第74話 新たな仲間

「私はライネっていいます。年齢は18でランクはブロンズで、槍が得意です!まだまだ未熟者ですがよろしくお願いします!!」

「「ライネちゃん(さん)よろしくねぇ~」」


 薄い茶色の木のコップを両手で持ち、何処か緊張した面持ちで自己紹介を始めるのは、今回暁月の旅団へ入団する三人の新たな団員の内の一人だ。

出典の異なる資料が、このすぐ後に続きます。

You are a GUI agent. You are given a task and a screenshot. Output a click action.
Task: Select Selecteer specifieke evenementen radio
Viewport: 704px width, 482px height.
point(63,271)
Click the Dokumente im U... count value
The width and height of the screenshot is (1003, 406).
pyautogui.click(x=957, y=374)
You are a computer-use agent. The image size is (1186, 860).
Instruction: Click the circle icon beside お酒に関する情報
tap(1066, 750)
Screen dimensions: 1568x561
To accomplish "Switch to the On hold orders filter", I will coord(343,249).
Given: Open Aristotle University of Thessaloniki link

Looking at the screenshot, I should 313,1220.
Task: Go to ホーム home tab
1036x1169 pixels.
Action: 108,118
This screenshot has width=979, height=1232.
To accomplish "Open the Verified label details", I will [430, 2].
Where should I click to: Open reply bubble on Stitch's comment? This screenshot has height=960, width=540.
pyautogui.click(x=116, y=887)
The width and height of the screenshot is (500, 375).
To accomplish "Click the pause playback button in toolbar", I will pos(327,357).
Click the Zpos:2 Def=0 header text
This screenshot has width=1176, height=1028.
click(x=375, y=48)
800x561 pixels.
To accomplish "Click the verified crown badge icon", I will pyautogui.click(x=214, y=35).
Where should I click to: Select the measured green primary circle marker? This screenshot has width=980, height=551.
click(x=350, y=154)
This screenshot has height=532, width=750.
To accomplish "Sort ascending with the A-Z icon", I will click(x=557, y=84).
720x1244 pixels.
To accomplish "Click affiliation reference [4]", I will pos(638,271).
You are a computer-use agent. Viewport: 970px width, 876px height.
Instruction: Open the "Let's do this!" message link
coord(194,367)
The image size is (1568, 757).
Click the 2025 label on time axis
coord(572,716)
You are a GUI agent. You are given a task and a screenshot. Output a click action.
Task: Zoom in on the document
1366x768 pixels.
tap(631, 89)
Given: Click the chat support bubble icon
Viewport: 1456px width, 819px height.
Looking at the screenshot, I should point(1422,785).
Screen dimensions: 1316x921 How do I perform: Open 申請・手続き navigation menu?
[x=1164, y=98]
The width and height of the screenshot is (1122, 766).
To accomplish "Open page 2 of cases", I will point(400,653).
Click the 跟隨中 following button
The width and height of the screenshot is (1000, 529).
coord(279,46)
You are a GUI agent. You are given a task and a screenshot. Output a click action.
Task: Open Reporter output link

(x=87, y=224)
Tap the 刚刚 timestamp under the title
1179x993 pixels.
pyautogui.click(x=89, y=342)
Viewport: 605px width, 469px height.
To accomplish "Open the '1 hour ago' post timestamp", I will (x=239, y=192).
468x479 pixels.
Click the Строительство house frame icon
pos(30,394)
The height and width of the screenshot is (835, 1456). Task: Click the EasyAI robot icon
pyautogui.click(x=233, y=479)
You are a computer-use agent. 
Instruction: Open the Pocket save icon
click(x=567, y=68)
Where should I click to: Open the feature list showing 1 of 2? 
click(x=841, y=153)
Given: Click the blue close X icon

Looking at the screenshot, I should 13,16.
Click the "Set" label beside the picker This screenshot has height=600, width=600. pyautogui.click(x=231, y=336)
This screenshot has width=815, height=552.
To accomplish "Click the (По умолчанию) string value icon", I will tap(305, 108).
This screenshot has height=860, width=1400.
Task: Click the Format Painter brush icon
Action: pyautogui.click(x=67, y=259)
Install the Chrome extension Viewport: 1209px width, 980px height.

 ライネと名乗った女性は、ボブ・ショートヘアの短めの茶髪をしており、冒険者らしく革製の防具の上に金属製の胸当てを装着していた。


 彼女のたどたどしい自己紹介に合わせて他の団員達が一斉に返しの挨拶をする。パチパチと軽く拍手が会場を包んで止んだ後、そう長い間を置かずにライネの隣に立つもう一人の女性の自己紹介が始まる。


「・・・・・・セナです。事務方希望で来ました」

「「おぉ~」」


 無邪気で明るい気質のライネとは真逆の陰気な性格をした女性のようだった。

 セナは黒髪に近い暗めの髪色をしており、パッと見は西王寺のように日本人の様な顔立ちをしており、年齢は20歳だそうで俺と同い年になる。以前は王都周辺に存在する村で実家の手伝いをしていたそうで、冒険の帰りに村に立ち寄った旅団のメンバーが彼女を直接勧誘したらしく、俺が使っていた部屋が空いた事もあってチームハウスで住み込みと言う形で入団するそうだ。


 そんなセナの紹介に対して、団員の人達は喜ぶというより感心した様な声を上げていた。


「やっと・・・・・・やっと二人目の事務担当の人が」


 驚いた様子の声を上げている他団員と違い、俺の隣に居た事務や補給関係の担当であるアイナは、小さく拳を握りしめて感動を噛み締めていた。


「・・・・・・やっと正式な事務希望の団員ですね」


 俺も一応事務方の人間ではあるが俺は半分商人としての活動もあるので、アイナが正社員とすれば俺は派遣もしくはパートのような扱いに近い。


 普段であればアイナ一人でも充分余裕を持って仕事を回せるのだが、時折、大型の契約や旅団内で何かしらの出費が重なるとグラフの線がピンと跳ね上がる様に仕事量が急激に増えて対処が難しくなる事があった。


 他の団員に任せようにしても単純に計算が出来なかったり、性に合わなかったりと一癖も二癖もある者達ばかりだ。


 副団長であるラフィンも事務仕事は出来るが、彼女は西王寺ほどではないにしろ、副団長という事もあって普段から多忙を極めている。

 書類関係は全部俺が出来るにしても、アスフィアル世界では何かしらの契約や重要な商談をする際は当事者同士で直接顔を合わせるのが基本だ。そうなればアイナが分身でも出来ない限り、対応できない状況は必然的に生まれてくる。


(・・・・・・単純に俺が男だから旅団関係者として疑われるのが問題なんだよなぁ)


 王都でも暁月の旅団という冒険者チームはそれなりに名が知られ始めている。

 先月から本格的に冒険者稼業が再開され、先日には副団長であるラフィンのパーティーがかなり強力なモンスターを討伐したことで更に名は広がっている様に感じる。


 しかも王国では非常に珍しい(俺以外)女性チームであり、その団員の多くが平均的に顔立ちの良い異世界人の中でも更に上位ということもあって、巷ではアイドル的な人気を博しつつあるらしい?


 その世にも珍しい女性チームという情報が世に出回った弊害で、男である俺が旅団の人間として商談に行くと真っ先に疑われるといった事件が発生し、俺はアイナに代わって役割を担えないでいた。直接旅団のチームハウスに招いた商談でも、お互いの内部事情を詳しく知らない初の顔合わせとかだと、俺が出席すれば必ずと言っていいほど疑われるので、俺が商談の場に出ることは上司であるアイナも諦めていた。


「でも万全を喫するならもう一人欲しい、居ないかなぁ・・・・・・事務希望の女の子」

「難しいんじゃないですかね、計算できるとなれば多くは商人希望でしょうし」


 簡単な足し算引き算ならまだしも、掛け算や割り算といった部分になるとこの世界で計算出来る人はそう多くない。


 正しくはそれら計算出来るような人材が残っていないというのが正しく、在野でそれら人材が見つかれば、すぐに商会やギルドが囲んで雇ってしまうのが現状だった。


 奴隷であっても一日経たずに売れてしまうほど価値は高い。


 少なくとも、これら計算を覚えている人間は商人を志している者が多く、独立志向が高い傾向にあった。


 そんな中で計算が出来て尚且つ事務作業希望となれば、アイナにとって魔法使いの冒険者がチームへ加入するよりも嬉しい事だろう。